**Task prompt:** If a line of the material holds the string "will", please copy it.

=== Given records ===

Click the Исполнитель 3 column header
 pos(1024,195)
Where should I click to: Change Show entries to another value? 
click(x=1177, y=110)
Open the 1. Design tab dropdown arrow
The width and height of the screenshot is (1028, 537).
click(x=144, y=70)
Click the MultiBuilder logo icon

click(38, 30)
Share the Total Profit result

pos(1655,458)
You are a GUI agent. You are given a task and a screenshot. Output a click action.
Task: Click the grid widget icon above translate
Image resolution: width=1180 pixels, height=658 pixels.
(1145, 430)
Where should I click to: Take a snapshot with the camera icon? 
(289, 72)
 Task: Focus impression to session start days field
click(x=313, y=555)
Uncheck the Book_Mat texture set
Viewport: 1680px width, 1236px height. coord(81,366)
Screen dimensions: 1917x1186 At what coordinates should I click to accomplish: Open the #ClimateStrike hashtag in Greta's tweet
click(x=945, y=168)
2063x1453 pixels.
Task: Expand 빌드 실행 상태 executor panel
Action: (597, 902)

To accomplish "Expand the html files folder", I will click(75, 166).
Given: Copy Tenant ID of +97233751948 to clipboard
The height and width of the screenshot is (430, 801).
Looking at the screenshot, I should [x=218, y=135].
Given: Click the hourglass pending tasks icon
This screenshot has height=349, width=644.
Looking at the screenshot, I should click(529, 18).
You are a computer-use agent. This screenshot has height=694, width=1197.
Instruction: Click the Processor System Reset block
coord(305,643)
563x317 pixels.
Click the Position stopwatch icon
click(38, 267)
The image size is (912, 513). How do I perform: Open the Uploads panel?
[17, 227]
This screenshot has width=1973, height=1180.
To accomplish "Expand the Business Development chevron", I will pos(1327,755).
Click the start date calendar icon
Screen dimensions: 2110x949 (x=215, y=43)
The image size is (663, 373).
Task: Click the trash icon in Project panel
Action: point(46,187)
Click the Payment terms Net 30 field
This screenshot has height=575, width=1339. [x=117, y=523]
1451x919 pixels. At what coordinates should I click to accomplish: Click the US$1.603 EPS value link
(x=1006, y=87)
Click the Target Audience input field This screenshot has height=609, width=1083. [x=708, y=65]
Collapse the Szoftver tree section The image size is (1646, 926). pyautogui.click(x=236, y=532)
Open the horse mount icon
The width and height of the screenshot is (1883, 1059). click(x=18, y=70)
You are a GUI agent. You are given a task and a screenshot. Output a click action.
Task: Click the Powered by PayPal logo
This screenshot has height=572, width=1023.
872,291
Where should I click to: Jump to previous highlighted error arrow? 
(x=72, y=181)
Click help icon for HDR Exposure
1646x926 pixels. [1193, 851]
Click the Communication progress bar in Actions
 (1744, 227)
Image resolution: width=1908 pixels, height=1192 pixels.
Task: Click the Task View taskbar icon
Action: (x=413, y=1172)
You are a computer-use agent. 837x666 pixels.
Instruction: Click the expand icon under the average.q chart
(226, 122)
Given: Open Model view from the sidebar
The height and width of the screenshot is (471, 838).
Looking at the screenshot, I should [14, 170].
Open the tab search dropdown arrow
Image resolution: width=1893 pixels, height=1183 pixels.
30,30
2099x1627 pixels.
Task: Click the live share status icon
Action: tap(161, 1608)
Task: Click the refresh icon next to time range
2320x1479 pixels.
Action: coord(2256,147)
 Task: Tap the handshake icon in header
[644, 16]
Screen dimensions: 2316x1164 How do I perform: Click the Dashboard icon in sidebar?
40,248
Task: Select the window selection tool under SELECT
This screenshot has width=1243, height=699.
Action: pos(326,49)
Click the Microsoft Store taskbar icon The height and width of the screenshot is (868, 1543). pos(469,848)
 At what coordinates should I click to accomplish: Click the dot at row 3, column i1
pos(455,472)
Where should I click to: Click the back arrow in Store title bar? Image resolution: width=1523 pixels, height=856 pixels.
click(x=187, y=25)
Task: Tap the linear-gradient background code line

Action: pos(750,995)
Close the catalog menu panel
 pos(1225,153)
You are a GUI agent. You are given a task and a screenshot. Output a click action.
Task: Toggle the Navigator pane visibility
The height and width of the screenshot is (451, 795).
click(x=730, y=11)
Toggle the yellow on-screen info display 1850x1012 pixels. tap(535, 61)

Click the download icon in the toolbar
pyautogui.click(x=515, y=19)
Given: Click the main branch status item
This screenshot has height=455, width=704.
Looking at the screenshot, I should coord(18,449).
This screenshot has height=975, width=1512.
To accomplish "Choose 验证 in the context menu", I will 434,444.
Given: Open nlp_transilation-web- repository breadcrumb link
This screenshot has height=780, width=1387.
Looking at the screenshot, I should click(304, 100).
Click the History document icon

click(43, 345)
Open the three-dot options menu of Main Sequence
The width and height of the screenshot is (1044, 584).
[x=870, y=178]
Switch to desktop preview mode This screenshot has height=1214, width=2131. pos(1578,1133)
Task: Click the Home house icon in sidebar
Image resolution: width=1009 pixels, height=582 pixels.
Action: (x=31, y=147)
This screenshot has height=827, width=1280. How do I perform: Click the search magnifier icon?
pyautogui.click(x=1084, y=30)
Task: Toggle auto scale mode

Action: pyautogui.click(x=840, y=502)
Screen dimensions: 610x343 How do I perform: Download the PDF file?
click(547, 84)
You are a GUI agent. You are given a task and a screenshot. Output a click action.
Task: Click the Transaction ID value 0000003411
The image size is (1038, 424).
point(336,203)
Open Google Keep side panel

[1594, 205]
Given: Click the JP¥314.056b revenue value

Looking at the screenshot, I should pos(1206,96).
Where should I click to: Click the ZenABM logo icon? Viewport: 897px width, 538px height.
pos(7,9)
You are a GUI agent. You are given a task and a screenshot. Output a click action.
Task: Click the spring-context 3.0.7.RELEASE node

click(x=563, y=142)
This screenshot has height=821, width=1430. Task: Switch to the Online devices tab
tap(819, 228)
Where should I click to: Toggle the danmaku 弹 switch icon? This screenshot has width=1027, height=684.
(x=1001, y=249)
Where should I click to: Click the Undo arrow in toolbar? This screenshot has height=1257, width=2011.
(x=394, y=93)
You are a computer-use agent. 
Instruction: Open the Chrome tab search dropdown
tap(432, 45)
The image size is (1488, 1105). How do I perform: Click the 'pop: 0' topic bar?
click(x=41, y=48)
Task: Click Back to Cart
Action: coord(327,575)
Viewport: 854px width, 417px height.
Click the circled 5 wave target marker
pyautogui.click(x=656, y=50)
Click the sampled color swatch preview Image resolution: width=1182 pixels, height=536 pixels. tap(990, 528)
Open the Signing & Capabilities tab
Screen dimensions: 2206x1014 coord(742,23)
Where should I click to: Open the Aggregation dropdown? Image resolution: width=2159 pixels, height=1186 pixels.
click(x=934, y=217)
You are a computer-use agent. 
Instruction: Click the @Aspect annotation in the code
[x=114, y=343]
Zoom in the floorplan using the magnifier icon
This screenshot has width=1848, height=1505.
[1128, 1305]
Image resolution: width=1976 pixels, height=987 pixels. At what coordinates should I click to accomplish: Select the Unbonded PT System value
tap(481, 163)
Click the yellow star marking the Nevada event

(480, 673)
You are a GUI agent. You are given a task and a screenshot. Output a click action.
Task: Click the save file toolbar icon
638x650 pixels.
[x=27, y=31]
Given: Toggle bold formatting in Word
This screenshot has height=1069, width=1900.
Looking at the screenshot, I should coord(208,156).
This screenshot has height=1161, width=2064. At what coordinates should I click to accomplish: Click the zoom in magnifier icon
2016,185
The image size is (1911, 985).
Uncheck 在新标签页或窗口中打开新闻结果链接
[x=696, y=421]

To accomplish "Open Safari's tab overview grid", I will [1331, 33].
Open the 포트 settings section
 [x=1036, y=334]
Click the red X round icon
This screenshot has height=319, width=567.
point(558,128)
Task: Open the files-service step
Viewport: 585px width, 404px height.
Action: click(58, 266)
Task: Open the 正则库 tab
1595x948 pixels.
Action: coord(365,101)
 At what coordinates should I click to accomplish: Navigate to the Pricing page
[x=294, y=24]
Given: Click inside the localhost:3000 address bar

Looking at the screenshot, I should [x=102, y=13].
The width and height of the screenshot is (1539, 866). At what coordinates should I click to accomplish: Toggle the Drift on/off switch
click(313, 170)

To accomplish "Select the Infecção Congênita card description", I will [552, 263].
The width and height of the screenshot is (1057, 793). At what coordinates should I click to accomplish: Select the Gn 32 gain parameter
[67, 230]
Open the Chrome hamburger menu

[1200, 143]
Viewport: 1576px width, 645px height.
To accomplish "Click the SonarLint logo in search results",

===

**Reply to the exercise:**
To accomplish "Expand the html files folder", I will click(75, 166).
To accomplish "Expand the Business Development chevron", I will pos(1327,755).
To accomplish "Choose 验证 in the context menu", I will 434,444.
To accomplish "Open Safari's tab overview grid", I will [1331, 33].
To accomplish "Select the Infecção Congênita card description", I will [552, 263].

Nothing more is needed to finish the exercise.